··· PASSAGE PROVIDED
Continuous Forced Circulation Brine MVR Evaporator 440V For Seawater Desalination
Engineer-to-order MVR (Mechanical Vapor Recompression) evaporator with forced circulation, designed for continuous seawater/brine desalination and SWRO brine concentration. Tuned for 440V low-voltage grids (50/60 Hz configurable), it recycles latent heat via mechanical recompression to achieve high energy efficiency, stable throughput, and reduced discharge volumes.
Key Benefits
- Higher water recovery: Concentrates SWRO brine to boost overall desalination recovery and cut blowdown.
- Energy savings: Electric-duty MVR minimizes fresh steam after start-up, lowering OPEX and CO₂ footprint.
- Scaling mitigation: Forced circulation maintains high shear and stable ΔT/LMTD to limit CaSO₄/CaCO₃ scaling.
- Corrosion resilience: SS316L/duplex/Ti options for chloride-rich feeds; drainable hygienic layouts.
- Continuous automation: PLC/HMI recipes, alarms, historian, remote support for 24/7 uptime.
Process & Thermal Economy
Secondary vapor is mechanically compressed to raise saturation temperature and reused as the heating medium. High-velocity forced circulation stabilizes heat transfer on saline feeds. Tight control of pressure, ΔT, and residence time enables gentle, efficient evaporation with consistent condensate quality.
Electrical Integration -- 440V
LV integration for 440V (50/60 Hz), with VFD-driven compressor/pumps, soft-start, and optional AFE/harmonic filters for grid compliance. MV step-up options available on request.
Materials & Cleanability
Wetted parts in SS316L/duplex or titanium for chloride service; anti-scale dosing, validated CIP, sloped piping, and large clean-outs support long campaigns and fast turnarounds.
Process Overview -- Seawater / SWRO Brine
- Pretreatment: screening/filtration, antiscalant/pH trim to protect exchangers and compressor.
- MVR evaporation (vacuum): compressor discharge pressure sets ΔT; shell vacuum defines boiling point.
- Condensate polishing: optional filters/RO/UV to meet reuse or potable/industrial water specs.
- Concentrate routing: to crystallizer or regulated discharge; integrates with ZLD where required.
- Automation: recipes for seasonal salinity/temperature shifts; alarm interlocks and remote diagnostics.
Key Components
- MVR evaporator (forced-circulation) with circulation pump and vapor-liquid separator
- Mechanical vapor compressor (turbo/Roots) with VFD for ΔT/throughput control
- Main heater, preheaters, condenser, vacuum/NCG handling skid
- PLC/HMI/SCADA; instruments (T/P/flow/cond/level); historian & remote access
- CIP skid; anti-scale dosing; optional condensate polishing filters/RO/UV
Performance & Sizing
Parameter |
Typical Range* |
Power supply |
440V LV, 50/60 Hz (site-configurable) |
Operation |
Continuous, 24/7 |
Electric use (MVR) |
~15-40 kWh per ton of water evaporated (duty/CR dependent) |
Shell pressure (vacuum) |
~6-25 kPa(abs), feed/ΔT dependent |
Condensate quality |
Low conductivity; polish to reuse/potable/industrial spec |
Materials |
SS316L / duplex / Ti; Hastelloy on request |
*Performance depends on feed salinity/temperature, fouling tendency, compression ratio, and heat-transfer design.
FAQ
Can it integrate after SWRO to raise recovery?
Yes. As a brine concentrator, MVR increases overall plant recovery and reduces brine volume for discharge or ZLD.
How is scaling controlled with seawater brine?
Through pretreatment, optimized ΔT/LMTD and velocity, antiscalant dosing, and scheduled CIP based on fouling indicators.
Is 440V mandatory?
No. Systems can be configured for 380-480V LV or MV (3.3-11 kV) depending on site power and compressor sizing.
······
··· SUPPLIED MATERIAL
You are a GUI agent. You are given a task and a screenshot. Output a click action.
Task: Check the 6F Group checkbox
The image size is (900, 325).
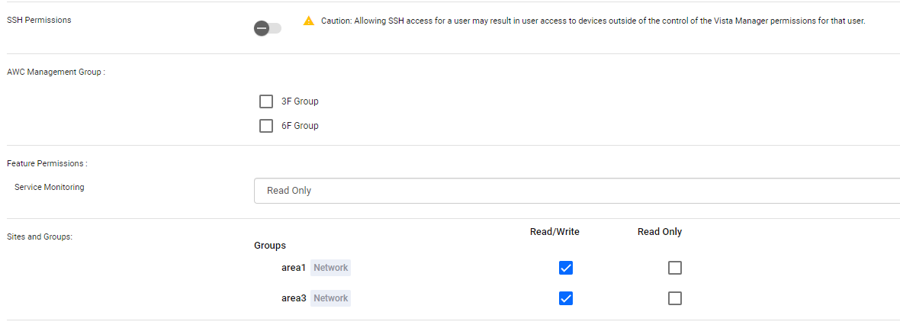tap(266, 126)
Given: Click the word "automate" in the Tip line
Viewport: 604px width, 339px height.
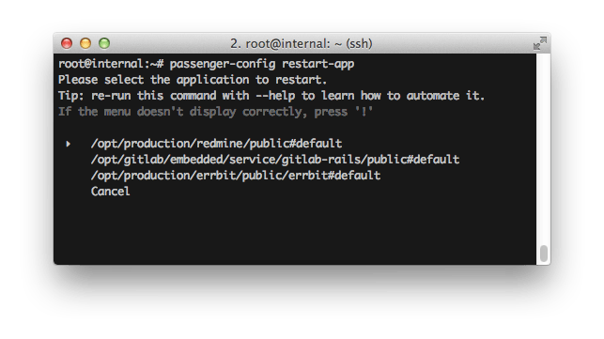Looking at the screenshot, I should (x=433, y=96).
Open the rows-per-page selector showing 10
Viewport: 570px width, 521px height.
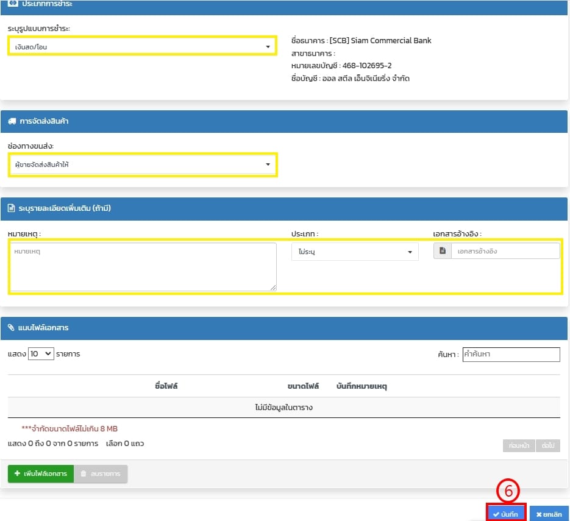point(41,353)
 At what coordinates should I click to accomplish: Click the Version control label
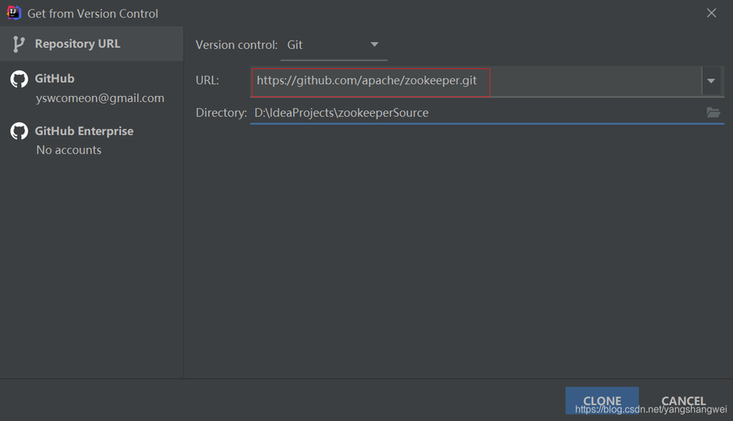click(236, 45)

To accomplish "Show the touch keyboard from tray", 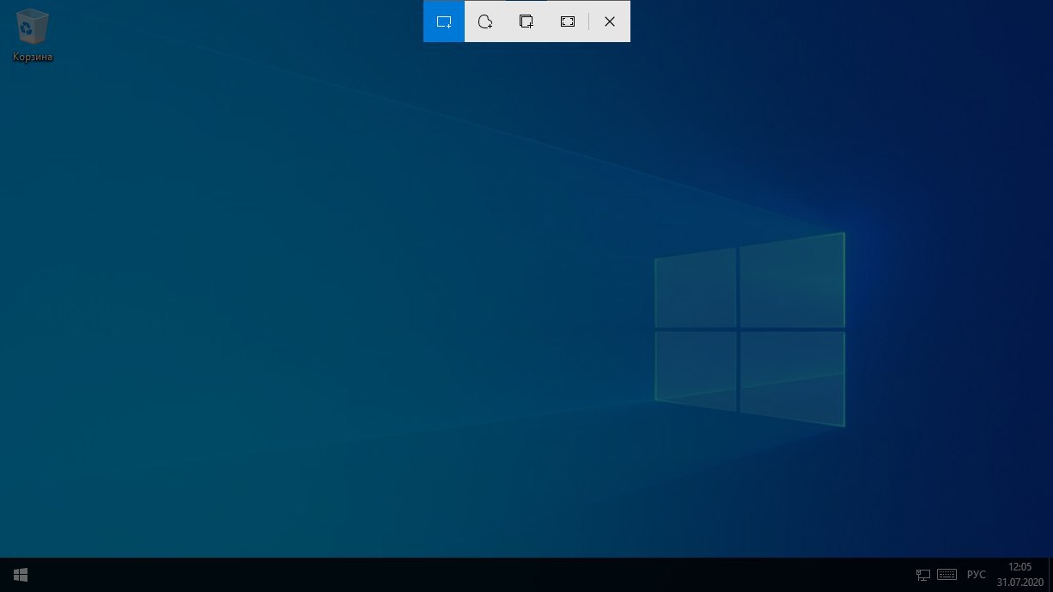I will click(x=947, y=575).
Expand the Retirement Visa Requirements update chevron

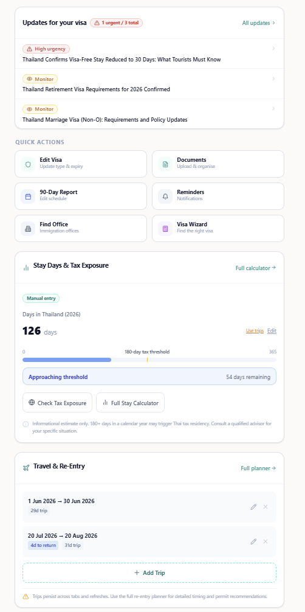pyautogui.click(x=273, y=78)
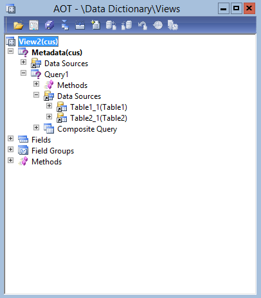Select the Composite Query tree item
Screen dimensions: 261x298
pos(87,129)
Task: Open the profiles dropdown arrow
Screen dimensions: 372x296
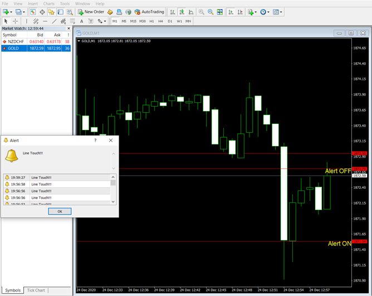Action: coord(25,12)
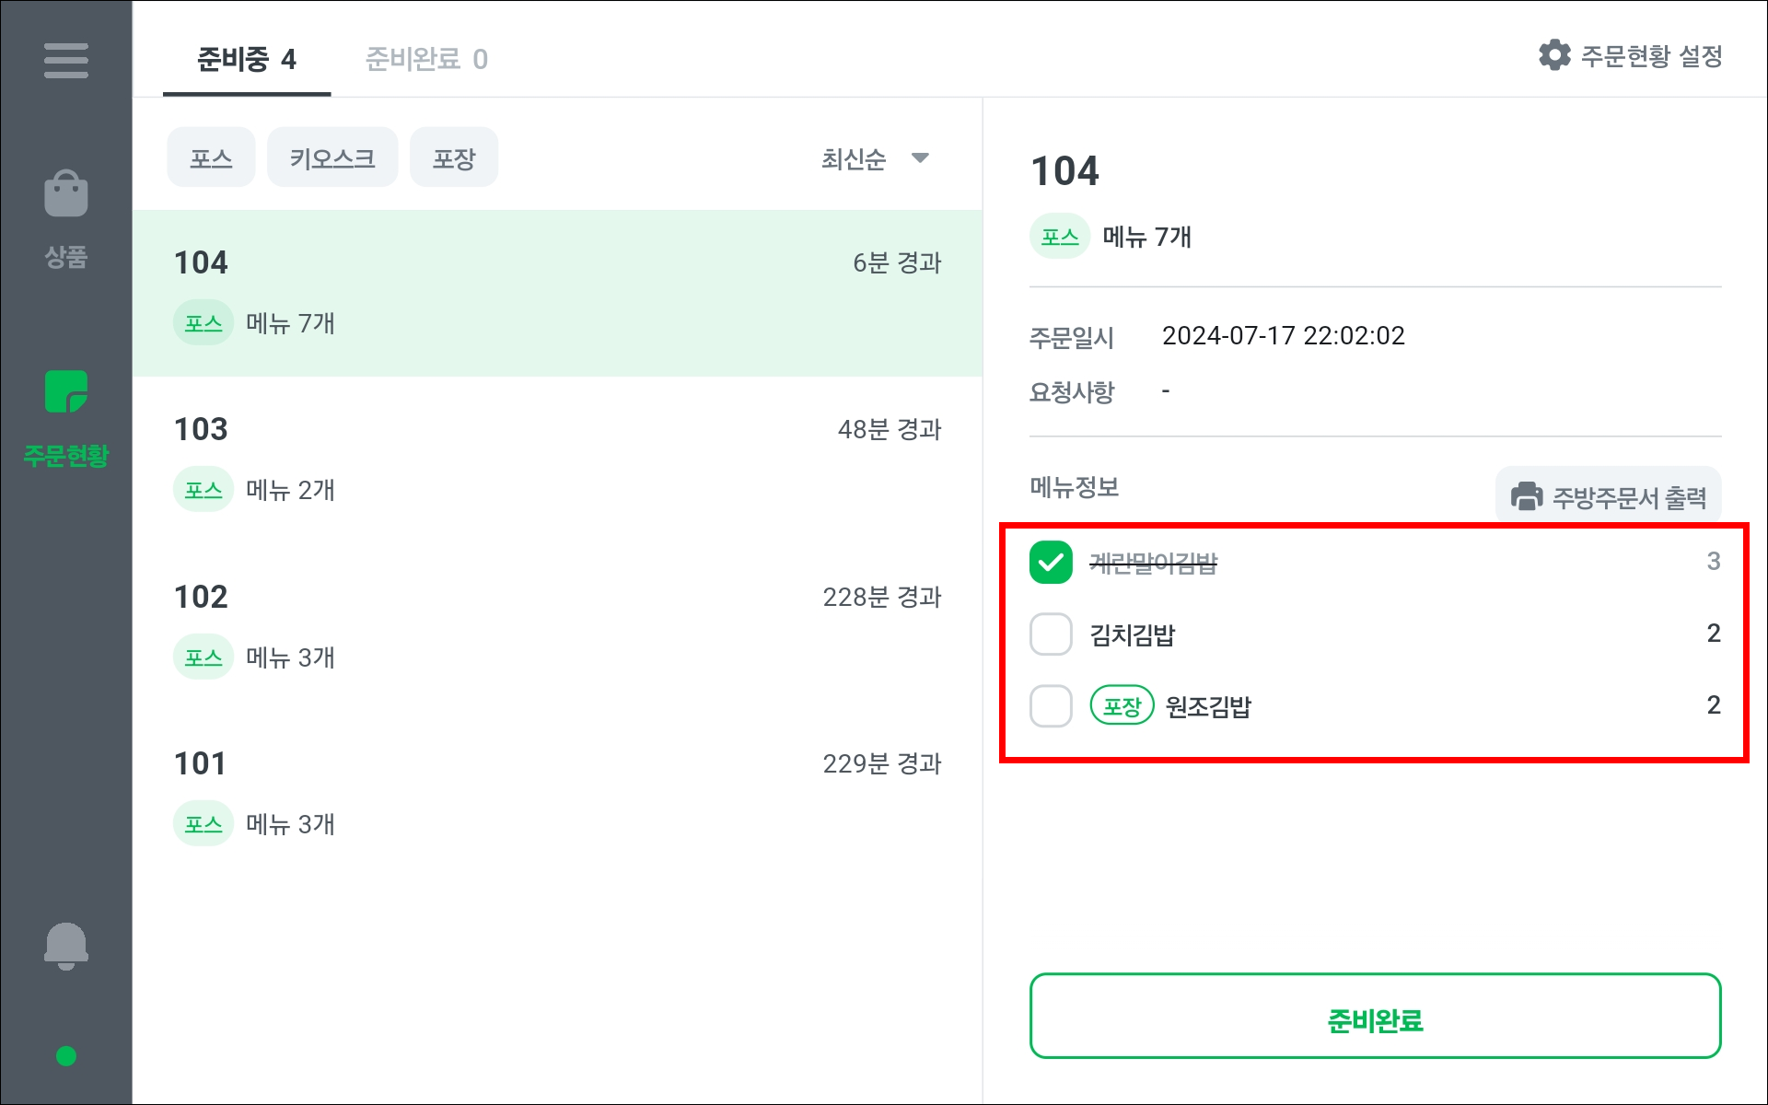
······
PARTS OF THE EXERCISE:
1. Answer these questions using the MVR evaporator description:
(a) About how much electricity does the MVR use per ton of water evaporated?
(b) What does the shell vacuum define during MVR evaporation?
(c) Besides 440V, what low-voltage range can the systems be configured for?
2. List every material that the MVR evaporator description names as an option for building the unit.
3. Update the MVR evaporator description by writing out everything from "- Scaling mitigation: Forced" down to "drainable hygienic layouts.", with "chloride-rich feeds" replaced by "chloride-laden feeds".

SOLUTION LIST:
1.
(a) About 15-40 kWh per ton of water evaporated, depending on duty and compression ratio.
(b) The boiling point.
(c) 380-480V.

2. SS316L, duplex, titanium (Ti), Hastelloy (on request)

3.
- Scaling mitigation: Forced circulation maintains high shear and stable ΔT/LMTD to limit CaSO₄/CaCO₃ scaling.
- Corrosion resilience: SS316L/duplex/Ti options for chloride-laden feeds; drainable hygienic layouts.